In 1914 Hollywood was nothing more than farmland — miles of orange and lemon groves — far from the outskirts of Los Angeles. The first studios were reconstituted farms and barns where short films were churned out at the rate of one every three days or so. The medium was not highly regarded and was seen as a modern “fad” being exploited by a bunch of get-rich-quick entrepreneurs. Chaplin went to work for the doyen of comedy film-makers and just as he had cut his music hall teeth with Fred Karno so Chaplin learned the film business from the loudmouthed, tobacco-chewing braggart that was Mack Sennett. In 1914 thirty-five films starring Charlie Chaplin were released. By the end of the year Chaplin signed a new contract with a new company, Essanay. His salary had climbed to $1,250 a week.

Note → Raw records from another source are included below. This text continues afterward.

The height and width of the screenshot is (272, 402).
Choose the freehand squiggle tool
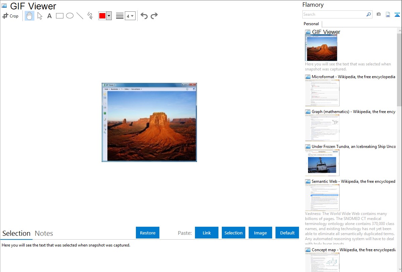[x=90, y=16]
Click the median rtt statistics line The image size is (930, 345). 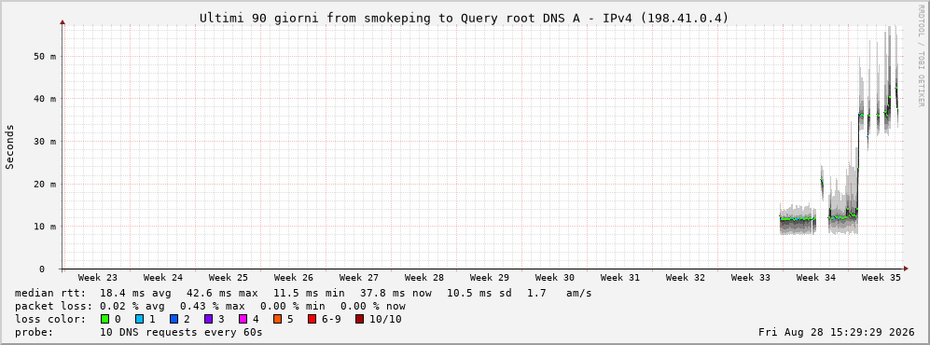point(303,294)
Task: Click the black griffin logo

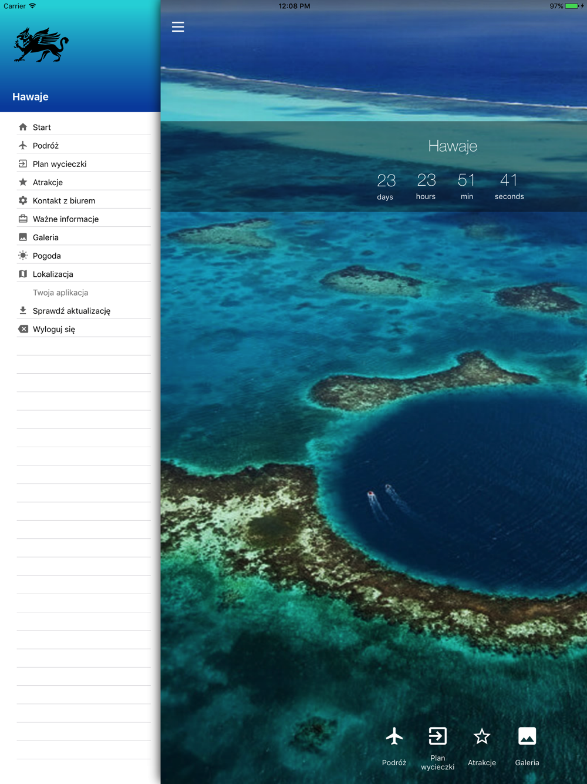Action: (41, 45)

In one year everything had changed; in one year the nature of film comedy had been irrevocably altered and the twentieth century had acquired a new icon. And all because of the Tramp. No one really knows how the Tramp was created, and Chaplin himself provided several contradictory versions over the years, but the fact remains that at some stage in February 1914, during the shooting of a Sennett one-reeler called Mabel’s Strange Predicament, Chaplin went down to the wardrobe shed at Keystone and emerged carrying a cane walking stick and wearing a bowler hat, a toothbrush moustache, a tight jacket, baggy trousers and oversized shoes. The Little Tramp was born.
And was an almost immediate and enormous success. Chaplin began to write and direct his own films as well as star in them. He moved into an apartment in the fashionable Athletic Club and acquired a valet as well as opened several bank accounts. He wrote to his brother Sydney, in his inimitable style, urging him to come over. “I have made a heap of good friends hear and go to all the partys etc … I am still saving my money and I have 4000 dollars in one bank, 1200 in another, 1500 in London not so bad for 25 and still going strong thank God. Sid, we will be millionaires before long.”
And he was. At the age of twenty-five, while Europe was embarking on the long agony of World War One, Charlie Chaplin from the slums of Lambeth set about mining one of the most lucrative seams in show business. Given the privations and suffering of his early life the money Chaplin made was always of vital importance to him and he was never in any doubt about what he was worth. Sydney duly came over and became his manager, and between the two of them they negotiated some of the shrewdest and most remunerative contracts in Hollywood’s history. One New York journalist observed, after Chaplin had spent a month in the city, that he “kept his bankroll exclusively to himself …never has Broadway known a more frugal celebrity.”